Chris Price was there in 2008 when the Wollongong Wolves claimed the NSW National Premier League championship.
And he was there in 2016, when the Wolves finished 11th in a 12-team competition.
He knows how tough it is to achieve success in a competition stacked with cashed up Sydney powerhouses.
That's what makes the pain of Saturday afternoon's semi-final defeat so raw.
After a dominant season that saw Wollongong sweep aside their rivals en route to the premiership, the Wolves saw their year come to an abrupt end on Saturday.
Two losses in the space of four days put an end to any hopes of an NPL double, with Wollongong bundled out of the finals in straight sets.
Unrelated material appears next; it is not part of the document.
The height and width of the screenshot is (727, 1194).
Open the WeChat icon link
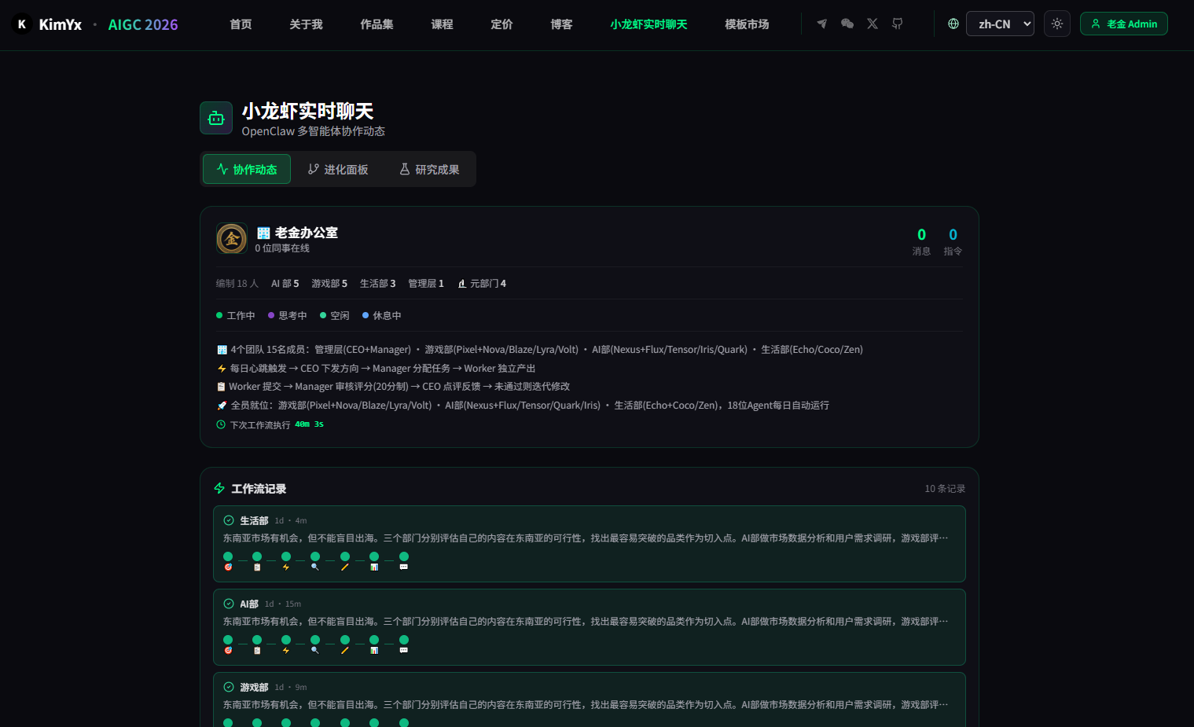tap(847, 24)
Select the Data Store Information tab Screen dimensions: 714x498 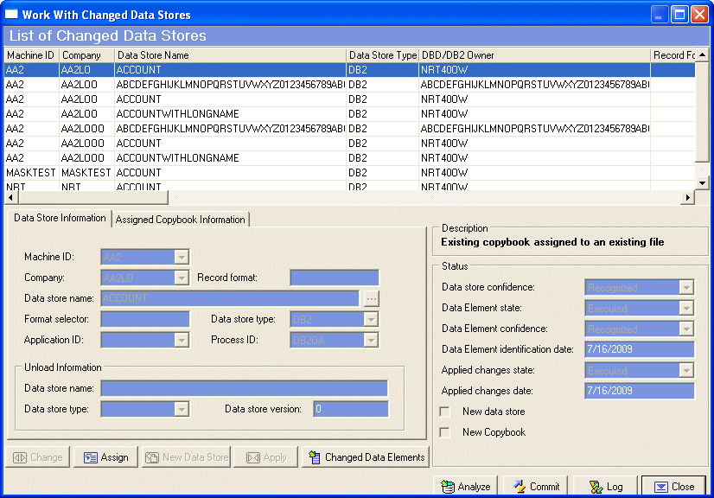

For Price, who has been with the team during the high points and the low periods, it was heartbreaking to see such a successful season come to an end in such sudden and disappointing fashion.
"I can't put the feeling into words," Price said. "It's extremely disappointing. For such a successful season that we've had, it had so much promise, to go out like that, two losses four days apart from one another, is bitterly disappointing.
"It hurts immensely, and it's still only pretty raw. I daresay tonight, tomorrow, the rest of 2019, it will hurt.
"It's one that got away. We said to the boys all week leading into it, these opportunities don't come around very often. It's been a long time between drinks for this club, so it's disappointing.
"We've had such a positive year, we can't be too down on ourselves. To win the minor premiership, we've proved we were the best team over the 22 rounds, over the course of the year, so we can hold our heads high and be proud of our efforts, because it's been a super season.
"But it does leave a sour taste in your mouth, to know we've gone out like that."
After suffering a shock loss to APIA Leichhardt on Wednesday night, the Wolves were determined to bounce back and book their place in Saturday's grand final.
A 43rd minute goal to Stefan Dimoski put Wollongong in control of the match and they looked set to double their advantage early in the second half.
Despite their chances, the Wolves were unable to land the knockout blow, with Sydney United 58 digging in to keep their season alive.
However, for all of Wollongong's dominance, it was Sydney United who hit back, Liam Rose leveling the scores in the 66th minute before Patrick Antelmi landed the match-winner with 10 minutes to play.
The Wolves pushed for an equaliser, with Darcy Madden denied a penalty claim in the 91st minute, however Sydney United 58 held firm to claim a 2-1 victory.
The final whistle kicked off jubilant celebrations from the travelling United fans, however the revelry took a negative turn when a flare was let off.
In a statement, Football NSW said the club will be investigated and could face a fine or the loss of competition points.
"We at Football NSW do not condone this type of behaviour in our sport," the statement said.
"We will be reviewing the incidents of a flare being let off at the match yesterday (Saturday) and follow due course with sanctions imposed.
"Verifying that, the sanctions could include fines and the loss of points."